Configure cluster mode

Use cluster mode to distribute licenses across LSF clusters, leaving the scheduler for each LSF cluster to schedule jobs, allocate licenses to projects within the cluster, and preempt jobs.

Configure parameters

Procedure

  1. Cluster mode can be set globally, or for individual license features. Set individually when using cluster mode for some features and project mode for some features.
    1. If you are using cluster mode for all license features, define CLUSTER_MODE=Y in the Parameters section of lsf.licensescheduler.
    2. If you are using cluster mode for some license features, define CLUSTER_MODE=Y for individual license features in the Feature section of lsf.licensescheduler.

      The Feature section setting of CLUSTER_MODE overrides the global Parameter section setting.

  2. List the License Scheduler hosts.

    By default with an LSF installation, the HOSTS parameter is set to the LSF_MASTER_LIST.

    • List the hosts in order from most preferred to least preferred. The first host is the master license scheduler host.

    • Specify a fully qualified host name such as hostX.mycompany.com unless all your License Scheduler clients run in the same DNS domain.

    HOSTS=host1 host2

  3. Specify the data collection frequency between License Scheduler and FlexNet.

    The default is 60 seconds.

    LM_STAT_INTERVAL=seconds

  4. Specify the path to the FlexNet command lmstat.

    For example, if lmstat is in /etc/flexlm/bin:

    LMSTAT_PATH=/etc/flexlm/bin

Configure clusters

About this task

Configure the clusters that are permitted to use License Scheduler in the Clusters section of the lsf.licensescheduler file.

Configuring the clusters is only required if you are using more than one cluster.

> [DATA]

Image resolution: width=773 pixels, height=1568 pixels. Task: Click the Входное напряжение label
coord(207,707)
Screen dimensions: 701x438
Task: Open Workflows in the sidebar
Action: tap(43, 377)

> [WORK TO COMPLETE] Can you reproduce, word for word, the part of the cluster mode configuration page that opens with the words containing "The Feature section setting" and closes with "same DNS domain."?

> [THE OUTPUT]
The Feature section setting of CLUSTER_MODE overrides the global Parameter section setting.

  2. List the License Scheduler hosts.

    By default with an LSF installation, the HOSTS parameter is set to the LSF_MASTER_LIST.

    • List the hosts in order from most preferred to least preferred. The first host is the master license scheduler host.

    • Specify a fully qualified host name such as hostX.mycompany.com unless all your License Scheduler clients run in the same DNS domain.